### EXERCISE TASK
Lay out every one of the lines below as a Markdown table with the columns Row and Line, dropping any blank lines.
[START]
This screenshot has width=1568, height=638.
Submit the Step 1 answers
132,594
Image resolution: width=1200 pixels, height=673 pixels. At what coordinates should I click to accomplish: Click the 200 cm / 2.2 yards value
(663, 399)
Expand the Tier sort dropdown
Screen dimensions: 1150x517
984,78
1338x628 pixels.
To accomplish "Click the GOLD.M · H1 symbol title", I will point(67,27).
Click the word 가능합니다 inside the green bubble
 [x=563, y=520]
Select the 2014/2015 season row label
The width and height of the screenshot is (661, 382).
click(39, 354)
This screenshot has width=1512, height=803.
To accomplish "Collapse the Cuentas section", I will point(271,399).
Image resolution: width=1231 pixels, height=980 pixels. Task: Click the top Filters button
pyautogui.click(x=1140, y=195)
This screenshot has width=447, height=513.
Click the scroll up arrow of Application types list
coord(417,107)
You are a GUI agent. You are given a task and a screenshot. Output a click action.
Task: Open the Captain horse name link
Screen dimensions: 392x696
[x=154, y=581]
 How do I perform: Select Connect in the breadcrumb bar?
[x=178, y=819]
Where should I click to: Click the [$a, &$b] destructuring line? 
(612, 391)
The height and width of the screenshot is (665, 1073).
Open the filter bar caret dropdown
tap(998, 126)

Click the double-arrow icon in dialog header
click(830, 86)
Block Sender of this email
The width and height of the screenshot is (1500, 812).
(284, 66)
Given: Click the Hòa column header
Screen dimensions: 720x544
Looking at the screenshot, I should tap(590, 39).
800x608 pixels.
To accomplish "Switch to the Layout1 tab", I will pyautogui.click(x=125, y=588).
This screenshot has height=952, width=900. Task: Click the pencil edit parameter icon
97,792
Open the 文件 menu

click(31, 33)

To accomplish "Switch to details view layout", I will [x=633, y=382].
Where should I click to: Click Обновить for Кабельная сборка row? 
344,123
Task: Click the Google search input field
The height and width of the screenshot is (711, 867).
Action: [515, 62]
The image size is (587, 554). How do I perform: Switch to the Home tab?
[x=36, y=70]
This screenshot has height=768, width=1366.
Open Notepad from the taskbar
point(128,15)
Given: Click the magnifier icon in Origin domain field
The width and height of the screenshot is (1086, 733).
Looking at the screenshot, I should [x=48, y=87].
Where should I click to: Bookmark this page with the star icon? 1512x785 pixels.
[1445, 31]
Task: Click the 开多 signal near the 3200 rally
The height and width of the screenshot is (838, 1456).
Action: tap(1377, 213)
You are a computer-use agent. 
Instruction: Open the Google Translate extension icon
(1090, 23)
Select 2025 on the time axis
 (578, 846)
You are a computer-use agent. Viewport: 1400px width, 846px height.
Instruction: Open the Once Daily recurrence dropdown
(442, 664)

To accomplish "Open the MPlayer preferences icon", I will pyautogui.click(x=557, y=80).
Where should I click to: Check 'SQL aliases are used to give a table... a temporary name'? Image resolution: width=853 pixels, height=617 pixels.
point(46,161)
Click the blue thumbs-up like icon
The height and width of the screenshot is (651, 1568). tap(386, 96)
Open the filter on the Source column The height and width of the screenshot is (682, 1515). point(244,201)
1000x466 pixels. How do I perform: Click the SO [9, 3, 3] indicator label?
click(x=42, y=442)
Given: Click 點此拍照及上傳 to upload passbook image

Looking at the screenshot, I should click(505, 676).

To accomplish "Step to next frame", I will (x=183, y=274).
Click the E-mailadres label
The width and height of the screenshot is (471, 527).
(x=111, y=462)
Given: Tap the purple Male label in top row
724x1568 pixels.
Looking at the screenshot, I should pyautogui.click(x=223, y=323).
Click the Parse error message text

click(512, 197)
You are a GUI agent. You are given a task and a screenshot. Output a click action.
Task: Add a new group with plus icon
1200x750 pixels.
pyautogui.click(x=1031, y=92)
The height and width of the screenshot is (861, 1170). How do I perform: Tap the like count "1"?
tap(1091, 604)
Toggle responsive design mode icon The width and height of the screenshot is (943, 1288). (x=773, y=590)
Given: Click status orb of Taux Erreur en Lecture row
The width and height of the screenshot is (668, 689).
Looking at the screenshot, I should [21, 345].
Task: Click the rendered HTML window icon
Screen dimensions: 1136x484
[END]
### EXERCISE RESPONSE
| Row | Line |
|---|---|
| 1 | This screenshot has width=1568, height=638. |
| 2 | Submit the Step 1 answers |
| 3 | 132,594 |
| 4 | Image resolution: width=1200 pixels, height=673 pixels. At what coordinates should I click to accomplish: Click the 200 cm / 2.2 yards value |
| 5 | (663, 399) |
| 6 | Expand the Tier sort dropdown |
| 7 | Screen dimensions: 1150x517 |
| 8 | 984,78 |
| 9 | 1338x628 pixels. |
| 10 | To accomplish "Click the GOLD.M · H1 symbol title", I will point(67,27). |
| 11 | Click the word 가능합니다 inside the green bubble |
| 12 |  [x=563, y=520] |
| 13 | Select the 2014/2015 season row label |
| 14 | The width and height of the screenshot is (661, 382). |
| 15 | click(39, 354) |
| 16 | This screenshot has width=1512, height=803. |
| 17 | To accomplish "Collapse the Cuentas section", I will point(271,399). |
| 18 | Image resolution: width=1231 pixels, height=980 pixels. Task: Click the top Filters button |
| 19 | pyautogui.click(x=1140, y=195) |
| 20 | This screenshot has width=447, height=513. |
| 21 | Click the scroll up arrow of Application types list |
| 22 | coord(417,107) |
| 23 | You are a GUI agent. You are given a task and a screenshot. Output a click action. |
| 24 | Task: Open the Captain horse name link |
| 25 | Screen dimensions: 392x696 |
| 26 | [x=154, y=581] |
| 27 |  How do I perform: Select Connect in the breadcrumb bar? |
| 28 | [x=178, y=819] |
| 29 | Where should I click to: Click the [$a, &$b] destructuring line?  |
| 30 | (612, 391) |
| 31 | The height and width of the screenshot is (665, 1073). |
| 32 | Open the filter bar caret dropdown |
| 33 | tap(998, 126) |
| 34 | Click the double-arrow icon in dialog header |
| 35 | click(830, 86) |
| 36 | Block Sender of this email |
| 37 | The width and height of the screenshot is (1500, 812). |
| 38 | (284, 66) |
| 39 | Given: Click the Hòa column header |
| 40 | Screen dimensions: 720x544 |
| 41 | Looking at the screenshot, I should tap(590, 39). |
| 42 | 800x608 pixels. |
| 43 | To accomplish "Switch to the Layout1 tab", I will pyautogui.click(x=125, y=588). |
| 44 | This screenshot has height=952, width=900. Task: Click the pencil edit parameter icon |
| 45 | 97,792 |
| 46 | Open the 文件 menu |
| 47 | click(31, 33) |
| 48 | To accomplish "Switch to details view layout", I will [x=633, y=382]. |
| 49 | Where should I click to: Click Обновить for Кабельная сборка row?  |
| 50 | 344,123 |
| 51 | Task: Click the Google search input field |
| 52 | The height and width of the screenshot is (711, 867). |
| 53 | Action: [515, 62] |
| 54 | The image size is (587, 554). How do I perform: Switch to the Home tab? |
| 55 | [x=36, y=70] |
| 56 | This screenshot has height=768, width=1366. |
| 57 | Open Notepad from the taskbar |
| 58 | point(128,15) |
| 59 | Given: Click the magnifier icon in Origin domain field |
| 60 | The width and height of the screenshot is (1086, 733). |
| 61 | Looking at the screenshot, I should [x=48, y=87]. |
| 62 | Where should I click to: Bookmark this page with the star icon? 1512x785 pixels. |
| 63 | [1445, 31] |
| 64 | Task: Click the 开多 signal near the 3200 rally |
| 65 | The height and width of the screenshot is (838, 1456). |
| 66 | Action: tap(1377, 213) |
| 67 | You are a computer-use agent.  |
| 68 | Instruction: Open the Google Translate extension icon |
| 69 | (1090, 23) |
| 70 | Select 2025 on the time axis |
| 71 |  (578, 846) |
| 72 | You are a computer-use agent. Viewport: 1400px width, 846px height. |
| 73 | Instruction: Open the Once Daily recurrence dropdown |
| 74 | (442, 664) |
| 75 | To accomplish "Open the MPlayer preferences icon", I will pyautogui.click(x=557, y=80). |
| 76 | Where should I click to: Check 'SQL aliases are used to give a table... a temporary name'? Image resolution: width=853 pixels, height=617 pixels. |
| 77 | point(46,161) |
| 78 | Click the blue thumbs-up like icon |
| 79 | The height and width of the screenshot is (651, 1568). tap(386, 96) |
| 80 | Open the filter on the Source column The height and width of the screenshot is (682, 1515). point(244,201) |
| 81 | 1000x466 pixels. How do I perform: Click the SO [9, 3, 3] indicator label? |
| 82 | click(x=42, y=442) |
| 83 | Given: Click 點此拍照及上傳 to upload passbook image |
| 84 | Looking at the screenshot, I should click(505, 676). |
| 85 | To accomplish "Step to next frame", I will (x=183, y=274). |
| 86 | Click the E-mailadres label |
| 87 | The width and height of the screenshot is (471, 527). |
| 88 | (x=111, y=462) |
| 89 | Given: Tap the purple Male label in top row |
| 90 | 724x1568 pixels. |
| 91 | Looking at the screenshot, I should pyautogui.click(x=223, y=323). |
| 92 | Click the Parse error message text |
| 93 | click(512, 197) |
| 94 | You are a GUI agent. You are given a task and a screenshot. Output a click action. |
| 95 | Task: Add a new group with plus icon |
| 96 | 1200x750 pixels. |
| 97 | pyautogui.click(x=1031, y=92) |
| 98 | The height and width of the screenshot is (861, 1170). How do I perform: Tap the like count "1"? |
| 99 | tap(1091, 604) |
| 100 | Toggle responsive design mode icon The width and height of the screenshot is (943, 1288). (x=773, y=590) |
| 101 | Given: Click status orb of Taux Erreur en Lecture row |
| 102 | The width and height of the screenshot is (668, 689). |
| 103 | Looking at the screenshot, I should [21, 345]. |
| 104 | Task: Click the rendered HTML window icon |
| 105 | Screen dimensions: 1136x484 |